In recent years, Chicago Public Schools has rolled out bonus pay for administrators and teachers.

Now, the district is considering merit pay for principals; specifically, tying a portion of their salaries to student test scores, attendance and, for high schools, freshman on-track rates.

Also on the table is a proposal to scrap principals’ graduated pay scale, which is based on school size and can range from $118,000 to $160,000, and replace it with a flat salary of $125,000 a year.

The idea is to financially reward principals for improving bottom-line results under the most challenging circumstances, explains CPS Chief Administrative Officer M. Hill Hammock. “We have been challenged by [CEO Arne Duncan] to think about how to reward principals who have been doing a good job and who are working in difficult schools,” he says.


Why this matters

Chicago is one of a growing number of school districts looking to reward principals financially for raising student achievement. But local principals are so far skeptical about what’s being discussed, and there’s little research to make the case. According to one report:

  • Nationally, most school districts base principal pay on experience, school size or location and other factors not directly related linked to student performance.
  • Not enough research has been done to make a direct connection between a principal’s actions or skills and student performance.
  • Policy recommendations include getting more districts to experiment with merit pay for principals and developing new models of principal compensation.

Merit pay plans for educators—and for principals in particular—have been gaining traction nationally. Currently, at least 30 school districts across the country have either launched or are considering performance pay initiatives for principals. Yet, according to a report published by the Center for American Progress, a progressive policy think tank, little research has been done to directly link what principals do and how they are paid to student achievement.

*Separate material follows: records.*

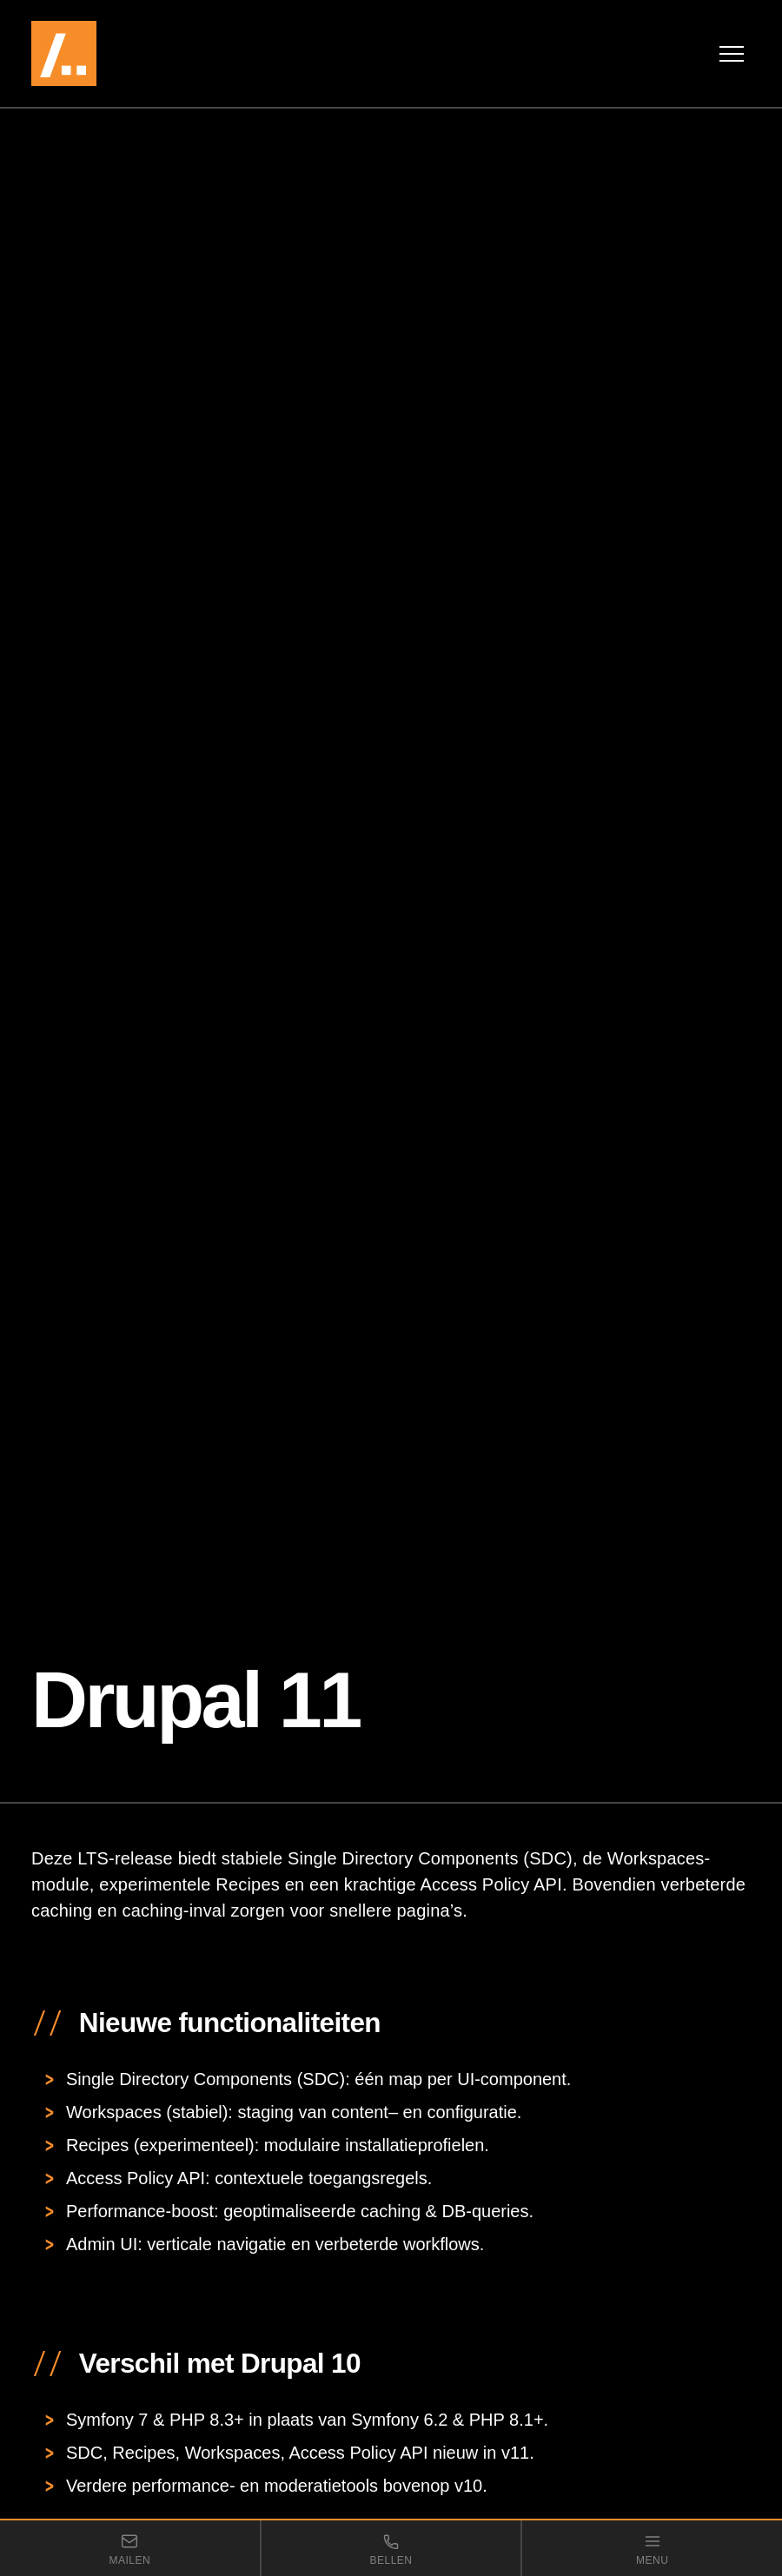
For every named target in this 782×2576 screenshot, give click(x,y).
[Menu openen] (731, 54)
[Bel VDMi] (390, 2548)
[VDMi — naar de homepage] (114, 53)
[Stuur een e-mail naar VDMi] (130, 2548)
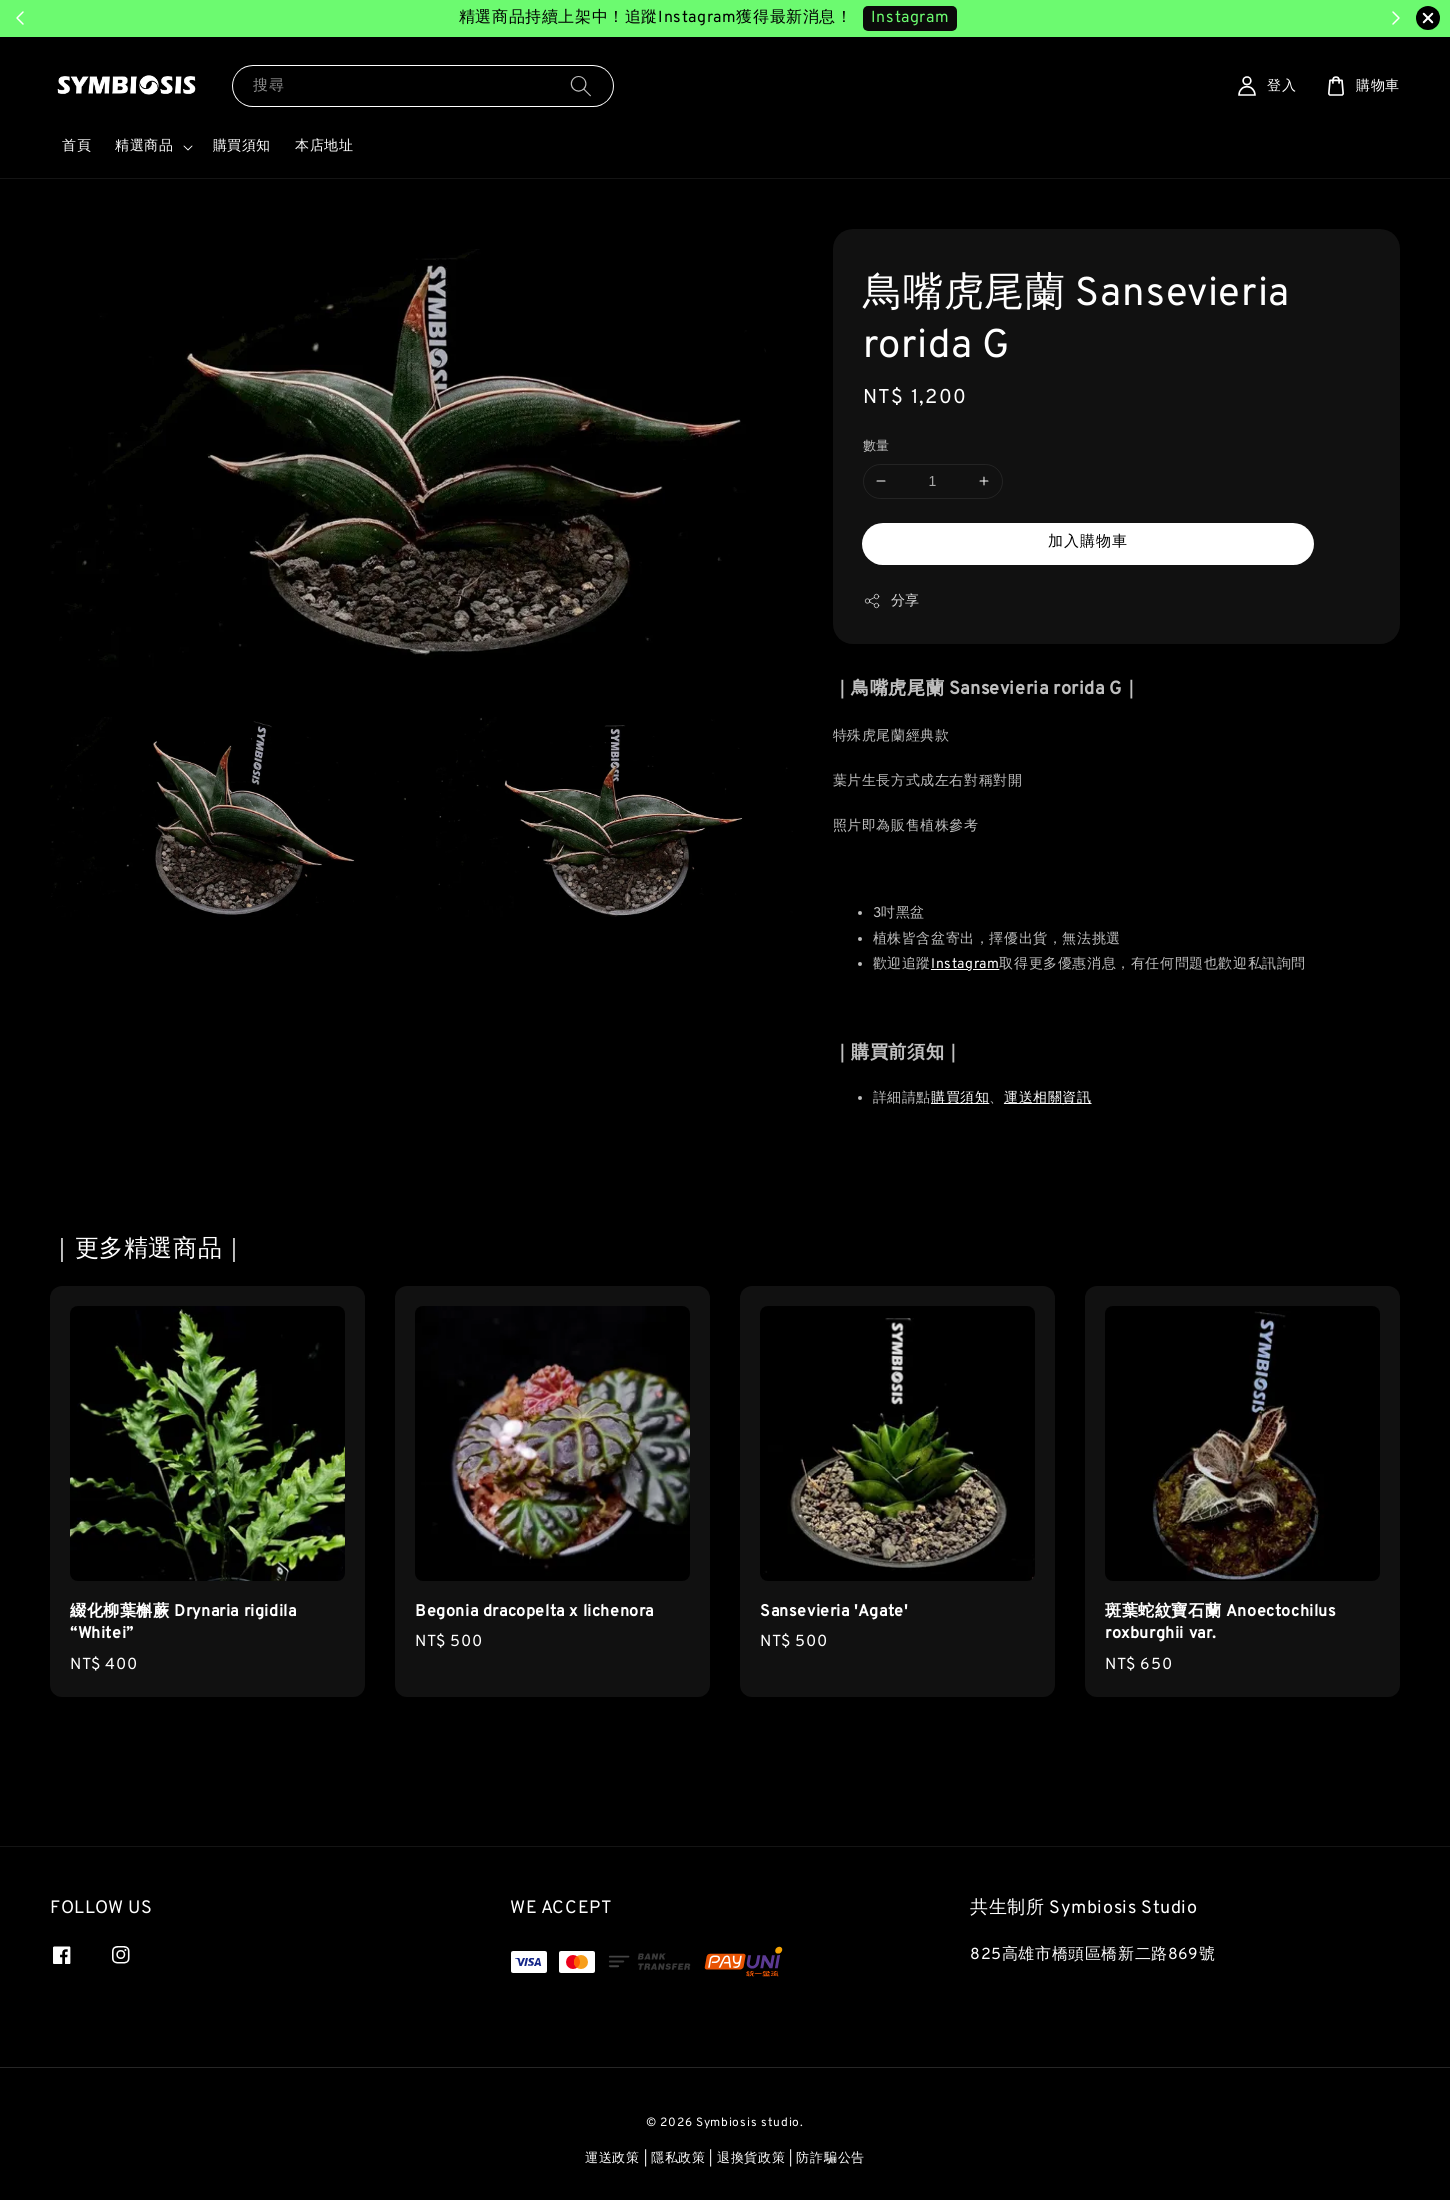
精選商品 (144, 146)
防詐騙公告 (830, 2159)
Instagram (965, 964)
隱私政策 (678, 2159)
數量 (876, 447)
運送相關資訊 (1048, 1098)
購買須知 (242, 146)
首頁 (76, 146)
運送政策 (612, 2159)
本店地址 (324, 146)
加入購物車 (1088, 542)
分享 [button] (891, 601)
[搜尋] (581, 85)
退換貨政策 (751, 2159)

“There are theories that link principal pay to performance, but there has not been a lot of experimentation to know if this is a good thing,” says researcher Dan Goldhaber of the University of Washington who conducted the study.  “Caution is warranted.”

High-profile programs include Houston, where merit pay for principals and teachers is linked; and Pittsburgh, where principals’ bonuses are based in part on meeting goals, like improved parent involvement, that are tailored to individual schools. The effort underway in New York City, which rewards principals for working in high-needs areas, as well as for student and school performance, is also being closely watched.

Still, despite a number of evaluations of New York’s principal pay program, it is hard to tell if a boost in student achievement is directly connected to principal pay incentives, Goldhaber says.

“New York is trying a host of things, so it would be hard to pin it down,” he explains.

Here, one supporter of principal merit pay, the Chicago Public Education Fund, plans to invest heavily in the effort. Performance pay for principals and teachers is one of four priorities for the Fund’s recently launched $30 million investment fund.

“The system is eager to do this, and we do want principals to be compensated as professionals,” says President Janet Knupp.

‘This has been an ambush’

Yet principals are wary of the district’s proposal, and leaders of the Chicago Principals and Administrators Association, which operates like a union for principals and assistant principals, are angry that they had no input.  

“This has been an ambush,” says President Clarice Berry, who learned about the proposal when a “discussion document” was leaked to her a couple of months ago. “We are having our complete compensation structure demolished.”

Berry argued that the bonus proposal based solely on academic performance leaves out other important responsibilities that fall to principals, like hiring the best teachers and making sure schools are safe. “What principals do is very complex,” she says.

One principal, who did not want to be identified by name, noted that the proposal under consideration would make it more difficult to recruit principals to lead the district’s neediest schools. For instance, choosing between two schools with similarly challenging students, “one has 200 students and the other has 800, and you get the same pay, you’ll take the school with the smaller number of students and staff,” the principal says.

To run a school effectively, principals’ skills must match the needs of individual schools and their student body, says Joan Crisler, a former elementary school principal who now runs the citywide principal training program CLASS. A principal running Marshall, a neighborhood high school in an impoverished community, is going to manage the school differently than a principal at North Side College Prep, a top-scoring selective high school, Crisler notes.

“And size matters,” she adds. “If someone says that it doesn’t take much more to run a school with 2,000 students than it does with 200 students, well, that’s not true.”

Principal Amy Rome at National Teachers Academy likes the idea of holding principals accountable to meeting performance targets, but says she is concerned about the possibility that schools would be compared unfairly. 

“I would never make excuses for my children,” Rome says.

CPS hiring executive pay consultants
 
However, in the midst of the uproar, district officials say the furor over the proposed plan is premature. 

“These were first thoughts,” says Hammock.

In mid-October, the district was close to hiring executive compensation consulting firm Towers Perrin to develop a performance pay plan for principals.

“This is sensitive and complicated,” Hammock says. “We want them to help us figure out the best way to do this.”

Berry says she is willing to consider bonuses if the existing graduated pay scale for principals remains in place.

District officials are aiming to roll out merit pay for principals as early as July 2009.